## Problem to solve
Among the entries below, one stretch runs from the line that contains "Instruction: Open Jira" through the line that contains "You are a computer-use agent. The". Repeat that stretch exactly, ends included, and only that.

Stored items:
============
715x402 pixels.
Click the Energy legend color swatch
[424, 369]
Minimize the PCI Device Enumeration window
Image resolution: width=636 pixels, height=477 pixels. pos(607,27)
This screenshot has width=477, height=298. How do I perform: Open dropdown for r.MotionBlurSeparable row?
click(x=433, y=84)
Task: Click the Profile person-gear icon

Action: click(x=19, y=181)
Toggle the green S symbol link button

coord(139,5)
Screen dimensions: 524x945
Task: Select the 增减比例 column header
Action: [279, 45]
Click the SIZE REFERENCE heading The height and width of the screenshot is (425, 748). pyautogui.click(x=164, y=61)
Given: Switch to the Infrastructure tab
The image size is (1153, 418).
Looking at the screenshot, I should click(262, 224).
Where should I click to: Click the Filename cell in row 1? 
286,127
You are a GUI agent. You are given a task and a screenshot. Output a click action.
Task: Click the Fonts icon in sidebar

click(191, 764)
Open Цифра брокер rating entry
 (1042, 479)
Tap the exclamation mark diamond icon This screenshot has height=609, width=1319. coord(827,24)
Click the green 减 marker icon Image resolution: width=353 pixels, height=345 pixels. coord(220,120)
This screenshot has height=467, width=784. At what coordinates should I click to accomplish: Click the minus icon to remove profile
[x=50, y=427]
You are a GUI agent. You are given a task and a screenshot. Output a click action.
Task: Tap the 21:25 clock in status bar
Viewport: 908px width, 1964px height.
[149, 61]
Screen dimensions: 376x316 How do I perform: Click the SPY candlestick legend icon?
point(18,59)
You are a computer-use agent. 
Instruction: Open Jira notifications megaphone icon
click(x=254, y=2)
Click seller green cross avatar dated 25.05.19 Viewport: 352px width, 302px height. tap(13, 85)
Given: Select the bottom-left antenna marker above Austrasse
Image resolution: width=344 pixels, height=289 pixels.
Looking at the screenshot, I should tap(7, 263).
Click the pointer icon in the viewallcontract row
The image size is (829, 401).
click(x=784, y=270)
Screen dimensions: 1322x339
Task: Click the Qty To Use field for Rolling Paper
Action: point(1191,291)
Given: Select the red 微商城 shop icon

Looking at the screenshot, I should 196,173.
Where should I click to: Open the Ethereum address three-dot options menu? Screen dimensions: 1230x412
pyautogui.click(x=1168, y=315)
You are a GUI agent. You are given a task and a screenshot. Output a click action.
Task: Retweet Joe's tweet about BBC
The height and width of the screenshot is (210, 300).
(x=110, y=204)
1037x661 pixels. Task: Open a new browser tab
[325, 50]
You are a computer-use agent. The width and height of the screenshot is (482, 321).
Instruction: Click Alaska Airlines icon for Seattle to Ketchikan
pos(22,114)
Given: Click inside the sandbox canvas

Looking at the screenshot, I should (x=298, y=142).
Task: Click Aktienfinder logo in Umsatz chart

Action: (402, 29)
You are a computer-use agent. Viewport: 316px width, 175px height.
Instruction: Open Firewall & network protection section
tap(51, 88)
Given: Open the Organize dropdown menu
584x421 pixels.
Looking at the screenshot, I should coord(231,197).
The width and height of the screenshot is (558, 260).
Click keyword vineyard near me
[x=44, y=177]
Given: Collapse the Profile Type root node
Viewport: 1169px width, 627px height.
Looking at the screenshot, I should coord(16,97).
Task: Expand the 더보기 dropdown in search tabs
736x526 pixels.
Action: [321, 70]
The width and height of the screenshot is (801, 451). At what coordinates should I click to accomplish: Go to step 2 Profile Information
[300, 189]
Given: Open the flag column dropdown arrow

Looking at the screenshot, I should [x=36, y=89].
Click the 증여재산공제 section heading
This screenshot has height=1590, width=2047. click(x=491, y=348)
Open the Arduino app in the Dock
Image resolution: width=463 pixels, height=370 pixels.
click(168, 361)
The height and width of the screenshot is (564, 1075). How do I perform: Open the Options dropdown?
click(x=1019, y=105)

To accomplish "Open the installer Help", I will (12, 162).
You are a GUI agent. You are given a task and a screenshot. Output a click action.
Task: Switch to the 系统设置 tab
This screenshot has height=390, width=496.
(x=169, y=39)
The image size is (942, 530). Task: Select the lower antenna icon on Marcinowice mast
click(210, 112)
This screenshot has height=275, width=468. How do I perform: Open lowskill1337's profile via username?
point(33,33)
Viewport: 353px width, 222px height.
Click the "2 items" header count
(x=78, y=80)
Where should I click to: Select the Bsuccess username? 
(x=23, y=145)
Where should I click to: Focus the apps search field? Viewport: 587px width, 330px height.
============
## Exercise solution
Instruction: Open Jira notifications megaphone icon
click(x=254, y=2)
Click seller green cross avatar dated 25.05.19 Viewport: 352px width, 302px height. tap(13, 85)
Given: Select the bottom-left antenna marker above Austrasse
Image resolution: width=344 pixels, height=289 pixels.
Looking at the screenshot, I should tap(7, 263).
Click the pointer icon in the viewallcontract row
The image size is (829, 401).
click(x=784, y=270)
Screen dimensions: 1322x339
Task: Click the Qty To Use field for Rolling Paper
Action: point(1191,291)
Given: Select the red 微商城 shop icon

Looking at the screenshot, I should 196,173.
Where should I click to: Open the Ethereum address three-dot options menu? Screen dimensions: 1230x412
pyautogui.click(x=1168, y=315)
You are a GUI agent. You are given a task and a screenshot. Output a click action.
Task: Retweet Joe's tweet about BBC
The height and width of the screenshot is (210, 300).
(x=110, y=204)
1037x661 pixels. Task: Open a new browser tab
[325, 50]
You are a computer-use agent. The width and height of the screenshot is (482, 321).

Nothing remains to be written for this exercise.